大学を決めるとき、他の大学も候補にあったという。どうしてUBCを選んだのかという質問に対して「UBCのローズガーデンから見る景色に一目ぼれしたんです。都会と自然が両方あり、いいバランスだった」と語る。都会過ぎず、田舎過ぎずというバンクーバーの環境は、都会育ちでありながらもどこかゆったりしている彼にぴったりだったようだ。

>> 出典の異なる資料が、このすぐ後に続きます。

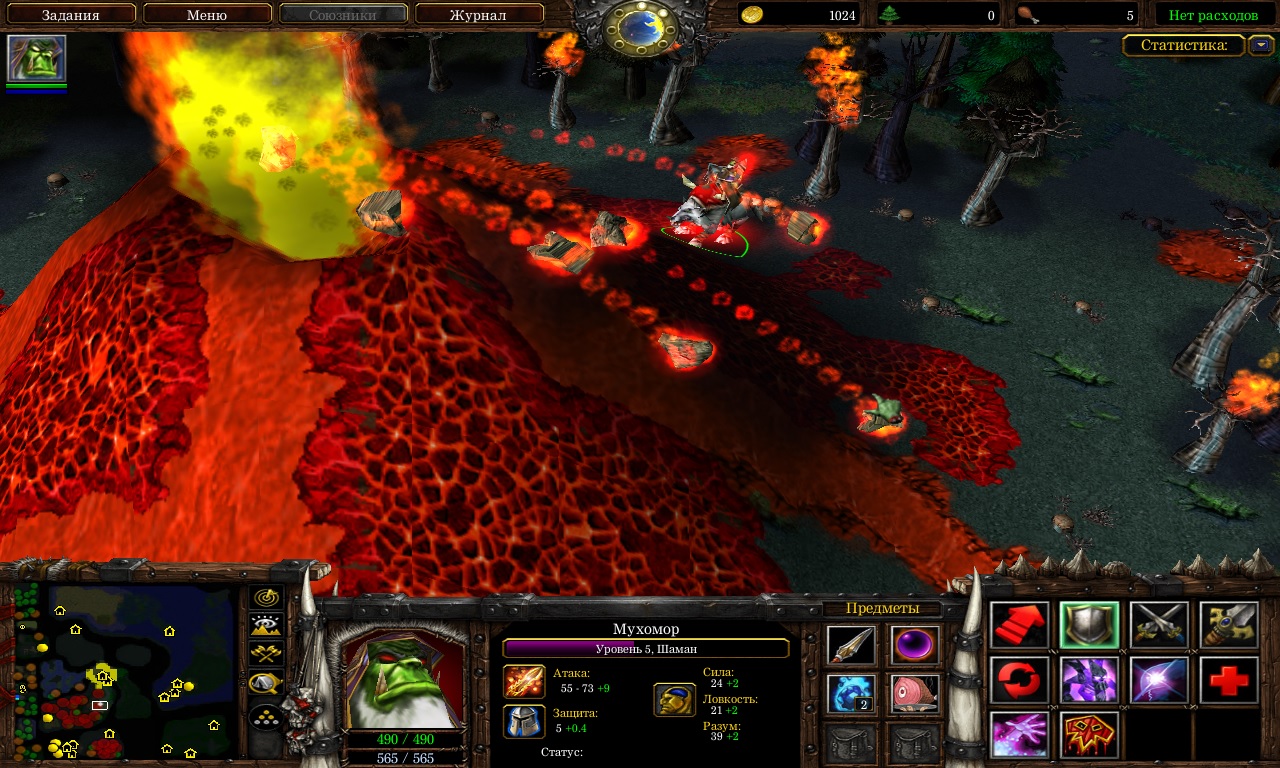Open the Журнал (Log) button
This screenshot has width=1280, height=768.
click(478, 15)
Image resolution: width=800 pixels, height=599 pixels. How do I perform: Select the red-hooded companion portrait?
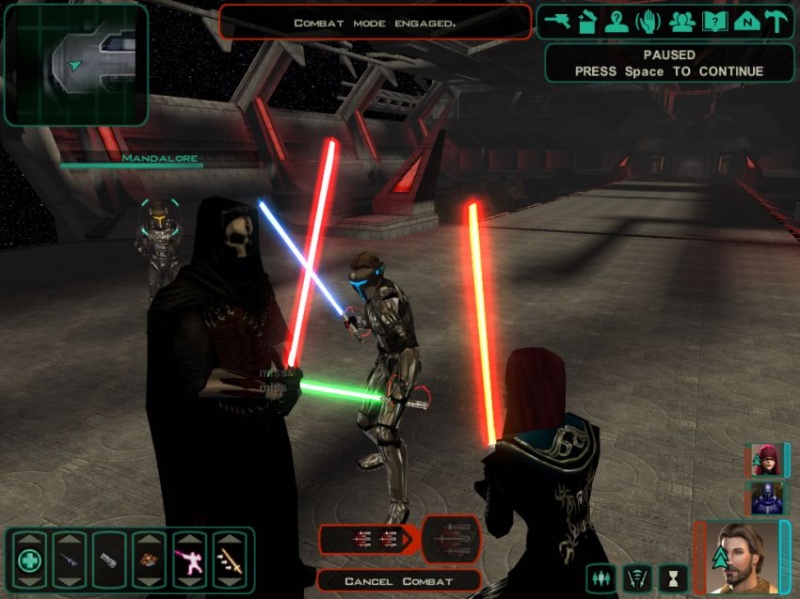click(767, 459)
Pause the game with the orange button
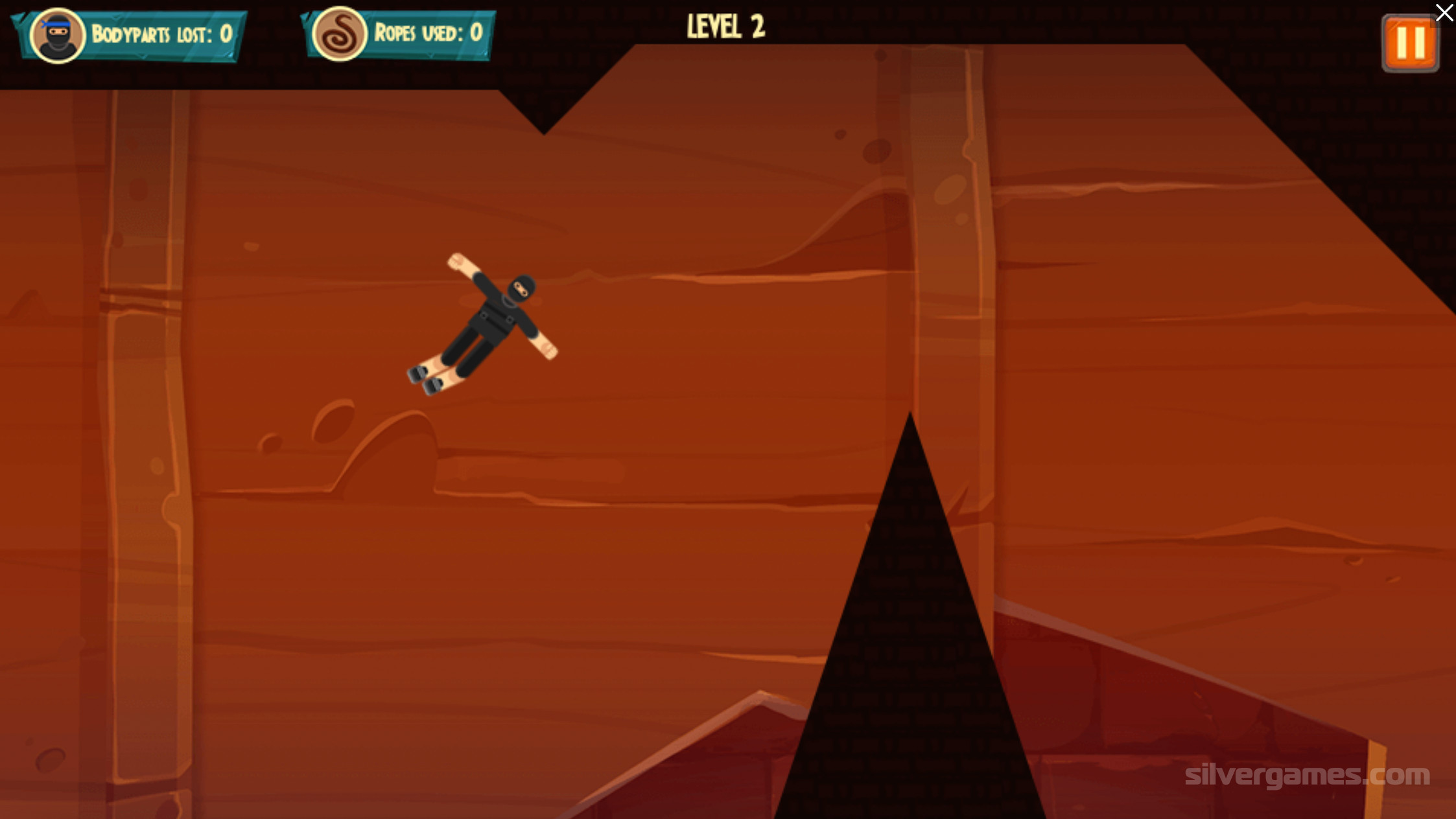Screen dimensions: 1456x819 [1410, 43]
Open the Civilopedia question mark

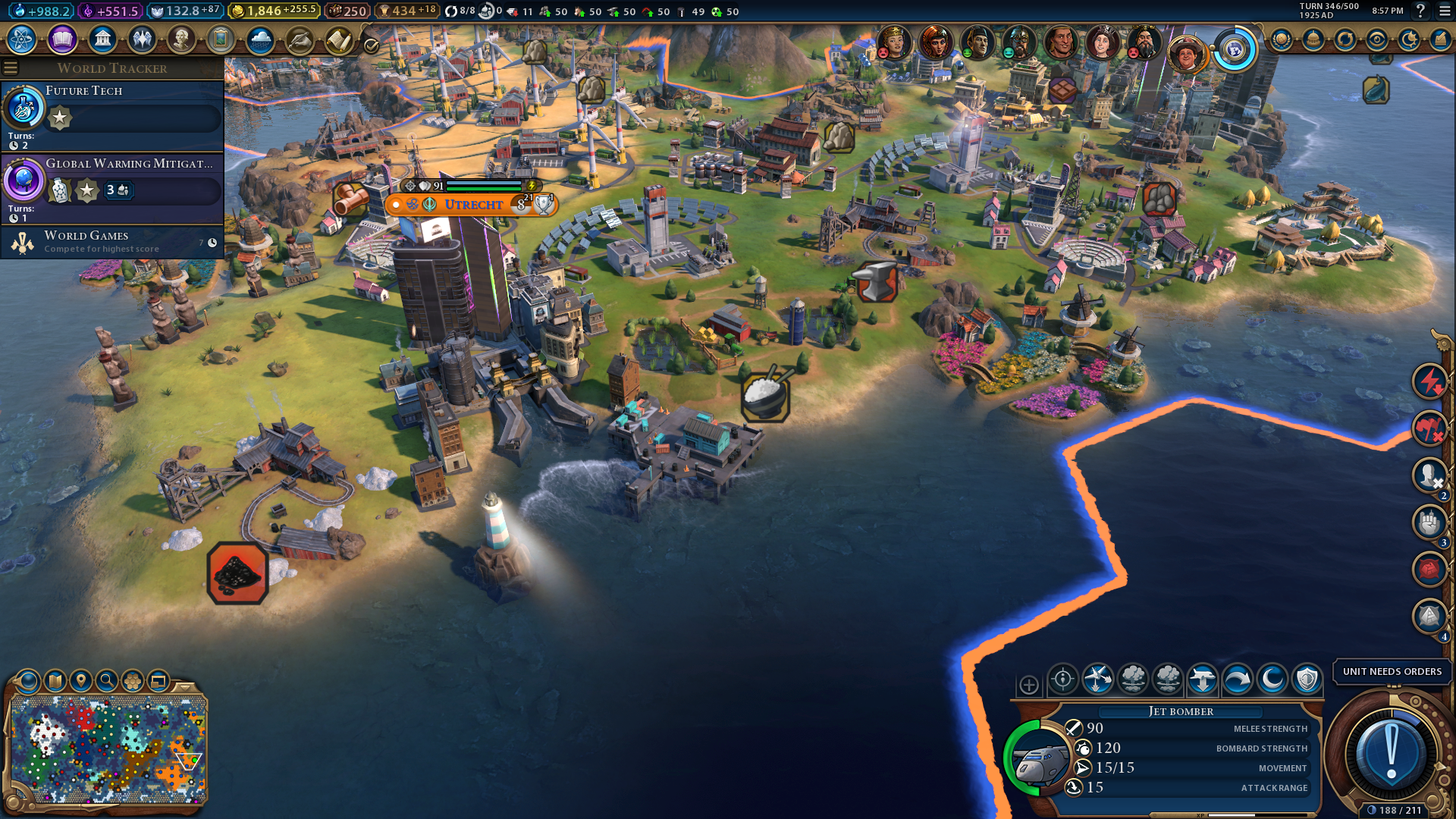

インターナショナルスクールで育ち、語学には不便しなかった松井さんであるが、カナダに来て一年目は、友達作りで精一杯であったという。そのため、勉強がおろそかになり必須科目の単位を落としてしまったという苦い経験もある。しかし、その事がきっかけで勉強に目覚め、今は自分の専攻である生命化学に力を注いでいる。
カナダに来て学んだことはという質問に対して「カナダで多くの日本人の学生に出会い、自分の日本人的な価値観に気づいた」と語り、続けて「僕の未来は日本にある」とカナダでの多文化経験を通し、日本人であるというアイデンティティーに気づいたと話す。
将来は、日本で病気の研究に携わりたいという松井さん。残り2年、UBCでの勉強を終えた後は、日本の大学院で博士号を取る予定だそうだ。しっかりとした将来のビジョンを持つ彼は、迷うことなく自分の夢へと向かっている。記者もそんな彼を見習いたいものだ。